The key insight of our approach to designing linear algebra algorithms for advanced architecture computers is that the frequency with which data are moved between different levels of the memory hierarchy must be minimized in order to attain high performance. Thus, our main algorithmic approach for exploiting both vectorization and parallelism is the use of block-partitioned algorithms, particularly in conjunction with highly-tuned kernels for performing matrix-vector and matrix-matrix operations (BLAS). In general, block-partitioned algorithms require the movement of blocks, rather than vectors or scalars, resulting in a greatly reduced startup cost because fewer messages are exchanged.
A second key idea is that the performance of an algorithm can be tuned by a user by varying the parameters that specify the data layout. On shared memory machines, this is controlled by the block size, while on distributed memory machines it is controlled by the block size and the configuration of the logical process grid.
In order to be truly portable, the building blocks underlying parallel software libraries must be standardized. The definition of computational and message-passing standards [26, 15, 14, 33] provides vendors with a clearly defined base set of routines that they can optimize. From the user's point of view, standards ensure portability. As new machines are developed, they may simply be added to the network, supplying cycles as appropriate.
From the mathematical software developer's point of view, portability may require significant effort. Standards permit the effort of developing and maintaining bodies of mathematical software to be leveraged over as many different computer systems as possible. Given the diversity of parallel architectures, portability is attainable to only a limited degree, but machine dependencies can at least be isolated.
Scalability demands that a program be reasonably effective over a wide range of numbers of processors.

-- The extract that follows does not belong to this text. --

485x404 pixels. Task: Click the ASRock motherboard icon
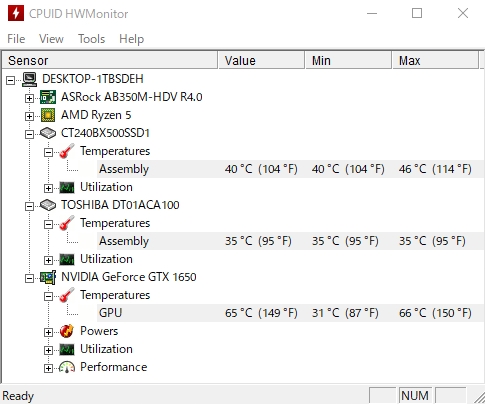[x=48, y=97]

The scalability of parallel algorithms over a range of architectures and numbers of processors requires that the granularity of computation be adjustable. To accomplish this, we use block-partitioned algorithms with adjustable block sizes. Eventually, however, polyalgorithms (where the actual algorithm is selected at runtime depending on input data and machine parameters) may be required.

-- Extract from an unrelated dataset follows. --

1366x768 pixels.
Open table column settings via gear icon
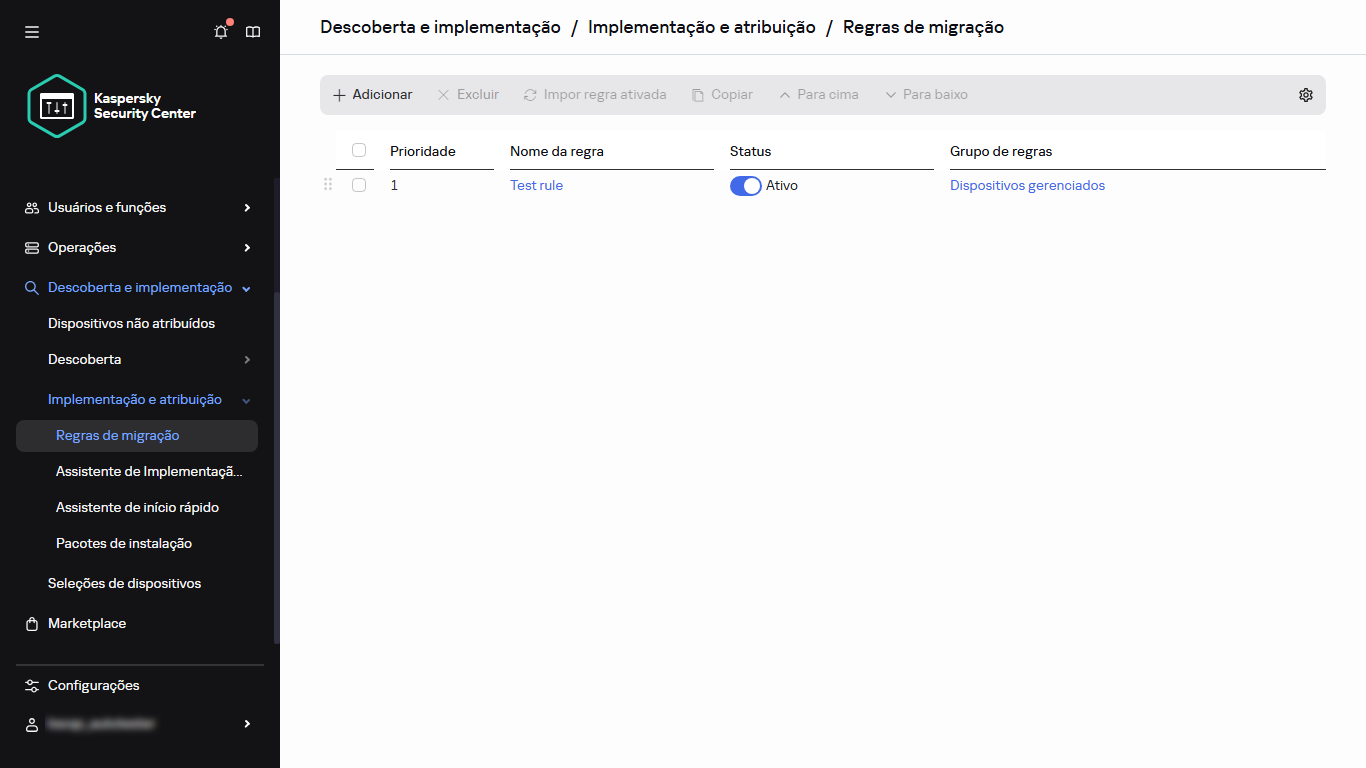pos(1306,94)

Scalable parallel architectures of the future are likely to use physically distributed memory. In the longer term, progress in hardware development, operating systems, languages, compilers, and communication systems may make it possible for users to view such distributed architectures (without significant loss of efficiency) as having a shared memory with a global address space. For the near term, however, the distributed nature of the underlying hardware will continue to be visible at the programming level; therefore, efficient procedures for explicit communication will continue to be necessary. Given this fact, standards for basic message passing (send/receive), as well as higher-level communication constructs (global summation, broadcast, etc.), are essential to the development of portable scalable libraries. In addition to standardizing general communication primitives, it may also be advantageous to establish standards for problem-specific constructs in commonly occurring areas such as linear algebra.